Task requirements: Could you copy every entry exactly, with nothing changed?

Given information:
- - -
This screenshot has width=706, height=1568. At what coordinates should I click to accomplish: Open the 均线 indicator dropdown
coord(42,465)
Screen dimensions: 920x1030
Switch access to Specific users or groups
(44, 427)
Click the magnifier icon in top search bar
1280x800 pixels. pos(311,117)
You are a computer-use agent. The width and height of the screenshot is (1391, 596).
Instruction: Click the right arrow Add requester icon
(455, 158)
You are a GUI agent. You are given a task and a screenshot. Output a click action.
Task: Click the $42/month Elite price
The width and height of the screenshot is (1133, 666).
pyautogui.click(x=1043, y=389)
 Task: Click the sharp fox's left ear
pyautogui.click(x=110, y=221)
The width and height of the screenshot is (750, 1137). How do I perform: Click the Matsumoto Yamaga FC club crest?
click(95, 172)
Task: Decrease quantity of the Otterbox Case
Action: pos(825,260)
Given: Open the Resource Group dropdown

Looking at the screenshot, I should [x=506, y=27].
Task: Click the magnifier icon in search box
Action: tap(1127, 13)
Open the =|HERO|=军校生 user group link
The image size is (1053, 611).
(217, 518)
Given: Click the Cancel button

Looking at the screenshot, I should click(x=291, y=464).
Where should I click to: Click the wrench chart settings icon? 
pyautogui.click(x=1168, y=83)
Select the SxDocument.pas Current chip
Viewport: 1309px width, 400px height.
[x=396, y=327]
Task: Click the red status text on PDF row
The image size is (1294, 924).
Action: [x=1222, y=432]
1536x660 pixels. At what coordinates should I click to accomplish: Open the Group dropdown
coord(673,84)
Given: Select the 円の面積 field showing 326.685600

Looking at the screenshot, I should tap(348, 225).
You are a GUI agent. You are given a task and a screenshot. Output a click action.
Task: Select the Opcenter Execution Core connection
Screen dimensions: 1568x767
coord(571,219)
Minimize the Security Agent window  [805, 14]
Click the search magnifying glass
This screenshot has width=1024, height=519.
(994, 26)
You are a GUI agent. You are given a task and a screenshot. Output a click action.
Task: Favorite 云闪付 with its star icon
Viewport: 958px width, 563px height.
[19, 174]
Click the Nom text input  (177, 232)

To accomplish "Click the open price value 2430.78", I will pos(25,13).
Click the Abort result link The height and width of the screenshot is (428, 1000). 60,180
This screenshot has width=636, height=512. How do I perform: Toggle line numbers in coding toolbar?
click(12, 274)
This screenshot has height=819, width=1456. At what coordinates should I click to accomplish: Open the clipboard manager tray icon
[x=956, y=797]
- - -
Problem solution:
This screenshot has width=706, height=1568. At what coordinates should I click to accomplish: Open the 均线 indicator dropdown
coord(42,465)
Screen dimensions: 920x1030
Switch access to Specific users or groups
(44, 427)
Click the magnifier icon in top search bar
1280x800 pixels. pos(311,117)
You are a computer-use agent. The width and height of the screenshot is (1391, 596).
Instruction: Click the right arrow Add requester icon
(455, 158)
You are a GUI agent. You are given a task and a screenshot. Output a click action.
Task: Click the $42/month Elite price
The width and height of the screenshot is (1133, 666).
pyautogui.click(x=1043, y=389)
 Task: Click the sharp fox's left ear
pyautogui.click(x=110, y=221)
The width and height of the screenshot is (750, 1137). How do I perform: Click the Matsumoto Yamaga FC club crest?
click(95, 172)
Task: Decrease quantity of the Otterbox Case
Action: pos(825,260)
Given: Open the Resource Group dropdown

Looking at the screenshot, I should [x=506, y=27].
Task: Click the magnifier icon in search box
Action: tap(1127, 13)
Open the =|HERO|=军校生 user group link
The image size is (1053, 611).
(217, 518)
Given: Click the Cancel button

Looking at the screenshot, I should click(x=291, y=464).
Where should I click to: Click the wrench chart settings icon? 
pyautogui.click(x=1168, y=83)
Select the SxDocument.pas Current chip
Viewport: 1309px width, 400px height.
[x=396, y=327]
Task: Click the red status text on PDF row
The image size is (1294, 924).
Action: [x=1222, y=432]
1536x660 pixels. At what coordinates should I click to accomplish: Open the Group dropdown
coord(673,84)
Given: Select the 円の面積 field showing 326.685600

Looking at the screenshot, I should tap(348, 225).
You are a GUI agent. You are given a task and a screenshot. Output a click action.
Task: Select the Opcenter Execution Core connection
Screen dimensions: 1568x767
coord(571,219)
Minimize the Security Agent window  [805, 14]
Click the search magnifying glass
This screenshot has width=1024, height=519.
(994, 26)
You are a GUI agent. You are given a task and a screenshot. Output a click action.
Task: Favorite 云闪付 with its star icon
Viewport: 958px width, 563px height.
[19, 174]
Click the Nom text input  (177, 232)

To accomplish "Click the open price value 2430.78", I will pos(25,13).
Click the Abort result link The height and width of the screenshot is (428, 1000). 60,180
This screenshot has width=636, height=512. How do I perform: Toggle line numbers in coding toolbar?
click(12, 274)
This screenshot has height=819, width=1456. At what coordinates should I click to accomplish: Open the clipboard manager tray icon
[x=956, y=797]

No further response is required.